Saved data entries
┏━━

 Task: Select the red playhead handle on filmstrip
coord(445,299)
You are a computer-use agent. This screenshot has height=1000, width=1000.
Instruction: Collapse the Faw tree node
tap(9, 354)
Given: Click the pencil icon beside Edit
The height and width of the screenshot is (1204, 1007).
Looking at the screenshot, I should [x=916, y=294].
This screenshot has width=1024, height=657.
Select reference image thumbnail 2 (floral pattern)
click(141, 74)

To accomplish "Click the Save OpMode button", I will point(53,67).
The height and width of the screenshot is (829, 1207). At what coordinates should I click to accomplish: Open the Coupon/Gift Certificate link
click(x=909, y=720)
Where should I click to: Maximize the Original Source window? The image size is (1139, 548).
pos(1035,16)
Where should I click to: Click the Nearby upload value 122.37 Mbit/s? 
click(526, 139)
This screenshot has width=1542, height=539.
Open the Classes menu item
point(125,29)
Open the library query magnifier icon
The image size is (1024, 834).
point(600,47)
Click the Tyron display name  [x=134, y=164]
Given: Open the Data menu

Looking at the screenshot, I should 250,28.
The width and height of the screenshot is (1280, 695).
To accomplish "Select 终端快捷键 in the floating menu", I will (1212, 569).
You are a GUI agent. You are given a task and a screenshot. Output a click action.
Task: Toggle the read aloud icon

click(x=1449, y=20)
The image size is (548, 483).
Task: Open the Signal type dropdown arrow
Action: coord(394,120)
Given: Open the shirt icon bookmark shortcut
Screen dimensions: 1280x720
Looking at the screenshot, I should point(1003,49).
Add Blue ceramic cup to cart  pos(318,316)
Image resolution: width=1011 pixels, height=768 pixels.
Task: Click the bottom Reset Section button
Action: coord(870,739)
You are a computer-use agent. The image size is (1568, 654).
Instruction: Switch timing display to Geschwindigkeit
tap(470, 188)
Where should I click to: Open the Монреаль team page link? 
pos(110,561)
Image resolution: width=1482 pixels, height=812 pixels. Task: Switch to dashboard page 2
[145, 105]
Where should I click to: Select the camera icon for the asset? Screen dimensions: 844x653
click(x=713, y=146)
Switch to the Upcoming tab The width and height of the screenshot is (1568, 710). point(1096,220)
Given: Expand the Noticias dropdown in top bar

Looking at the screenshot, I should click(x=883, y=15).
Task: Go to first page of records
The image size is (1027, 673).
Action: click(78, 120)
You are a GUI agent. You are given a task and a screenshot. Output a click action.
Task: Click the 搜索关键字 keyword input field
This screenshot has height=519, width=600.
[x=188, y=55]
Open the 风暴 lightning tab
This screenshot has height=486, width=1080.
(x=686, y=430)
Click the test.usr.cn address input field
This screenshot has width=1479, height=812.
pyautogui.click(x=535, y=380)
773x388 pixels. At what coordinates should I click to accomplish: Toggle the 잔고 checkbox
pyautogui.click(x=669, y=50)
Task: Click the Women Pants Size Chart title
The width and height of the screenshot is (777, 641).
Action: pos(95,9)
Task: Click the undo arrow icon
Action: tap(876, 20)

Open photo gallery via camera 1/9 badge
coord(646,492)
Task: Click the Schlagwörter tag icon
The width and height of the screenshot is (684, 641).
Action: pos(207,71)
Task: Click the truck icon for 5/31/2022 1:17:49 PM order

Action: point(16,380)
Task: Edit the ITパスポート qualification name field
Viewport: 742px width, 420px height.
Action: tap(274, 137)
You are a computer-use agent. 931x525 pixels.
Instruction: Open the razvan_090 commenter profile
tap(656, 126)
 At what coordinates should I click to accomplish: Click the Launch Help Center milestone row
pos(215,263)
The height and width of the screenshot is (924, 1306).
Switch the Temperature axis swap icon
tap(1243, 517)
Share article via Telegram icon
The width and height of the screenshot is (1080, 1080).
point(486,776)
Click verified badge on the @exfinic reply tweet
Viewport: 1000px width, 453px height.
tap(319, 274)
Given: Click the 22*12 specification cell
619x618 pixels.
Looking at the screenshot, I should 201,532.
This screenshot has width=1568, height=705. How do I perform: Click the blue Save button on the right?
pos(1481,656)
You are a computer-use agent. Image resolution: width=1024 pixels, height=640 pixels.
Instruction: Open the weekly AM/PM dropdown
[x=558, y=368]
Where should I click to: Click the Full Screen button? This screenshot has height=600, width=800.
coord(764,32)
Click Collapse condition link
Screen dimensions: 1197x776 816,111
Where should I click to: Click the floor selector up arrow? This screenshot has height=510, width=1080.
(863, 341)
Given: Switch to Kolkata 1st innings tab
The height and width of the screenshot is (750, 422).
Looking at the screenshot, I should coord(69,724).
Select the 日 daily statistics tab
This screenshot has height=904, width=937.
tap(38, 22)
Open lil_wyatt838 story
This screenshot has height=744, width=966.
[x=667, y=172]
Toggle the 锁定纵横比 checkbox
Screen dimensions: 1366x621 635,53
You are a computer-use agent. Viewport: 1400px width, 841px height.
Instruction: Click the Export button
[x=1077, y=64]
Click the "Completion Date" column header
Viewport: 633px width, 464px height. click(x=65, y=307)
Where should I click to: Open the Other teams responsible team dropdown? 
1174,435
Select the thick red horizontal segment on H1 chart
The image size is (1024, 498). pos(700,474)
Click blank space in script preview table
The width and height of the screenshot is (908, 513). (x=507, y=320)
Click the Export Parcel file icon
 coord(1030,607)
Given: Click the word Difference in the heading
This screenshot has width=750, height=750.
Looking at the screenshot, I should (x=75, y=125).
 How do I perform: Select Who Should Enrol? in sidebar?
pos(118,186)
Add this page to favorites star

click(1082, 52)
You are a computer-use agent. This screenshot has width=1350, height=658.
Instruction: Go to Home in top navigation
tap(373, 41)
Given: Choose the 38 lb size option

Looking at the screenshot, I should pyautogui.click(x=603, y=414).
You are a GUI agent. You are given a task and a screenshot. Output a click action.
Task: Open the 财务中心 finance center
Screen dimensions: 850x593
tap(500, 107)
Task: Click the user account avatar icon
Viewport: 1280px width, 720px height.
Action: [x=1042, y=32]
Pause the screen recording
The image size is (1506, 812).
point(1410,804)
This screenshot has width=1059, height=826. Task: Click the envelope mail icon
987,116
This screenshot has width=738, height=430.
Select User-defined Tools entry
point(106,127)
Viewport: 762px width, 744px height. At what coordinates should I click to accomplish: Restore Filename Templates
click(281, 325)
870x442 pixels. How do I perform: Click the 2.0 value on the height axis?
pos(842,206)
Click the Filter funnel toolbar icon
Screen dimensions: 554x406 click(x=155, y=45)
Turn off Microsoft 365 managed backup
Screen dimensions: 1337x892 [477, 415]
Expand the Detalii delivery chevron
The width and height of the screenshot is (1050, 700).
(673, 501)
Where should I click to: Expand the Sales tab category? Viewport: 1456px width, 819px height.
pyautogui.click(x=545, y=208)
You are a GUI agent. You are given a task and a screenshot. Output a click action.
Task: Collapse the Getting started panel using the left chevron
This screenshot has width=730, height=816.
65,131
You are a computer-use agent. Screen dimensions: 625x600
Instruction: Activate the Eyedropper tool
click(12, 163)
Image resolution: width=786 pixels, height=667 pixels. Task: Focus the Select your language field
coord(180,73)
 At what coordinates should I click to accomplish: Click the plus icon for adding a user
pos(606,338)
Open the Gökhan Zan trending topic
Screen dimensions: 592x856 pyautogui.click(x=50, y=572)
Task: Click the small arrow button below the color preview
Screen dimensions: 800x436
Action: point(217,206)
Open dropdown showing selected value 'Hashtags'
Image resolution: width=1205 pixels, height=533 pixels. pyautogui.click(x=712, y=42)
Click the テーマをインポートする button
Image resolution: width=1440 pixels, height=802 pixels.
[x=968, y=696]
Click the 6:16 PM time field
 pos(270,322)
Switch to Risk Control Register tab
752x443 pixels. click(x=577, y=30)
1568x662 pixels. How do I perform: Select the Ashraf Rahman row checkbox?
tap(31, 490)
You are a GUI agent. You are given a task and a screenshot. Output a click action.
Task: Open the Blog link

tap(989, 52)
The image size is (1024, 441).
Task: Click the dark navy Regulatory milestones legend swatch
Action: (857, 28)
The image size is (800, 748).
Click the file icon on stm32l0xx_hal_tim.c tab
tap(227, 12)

┗━━

* _Task details_
Tally how many lines of the data include the word "Edit". Write the number and nothing else.

* _Response to this exercise_
2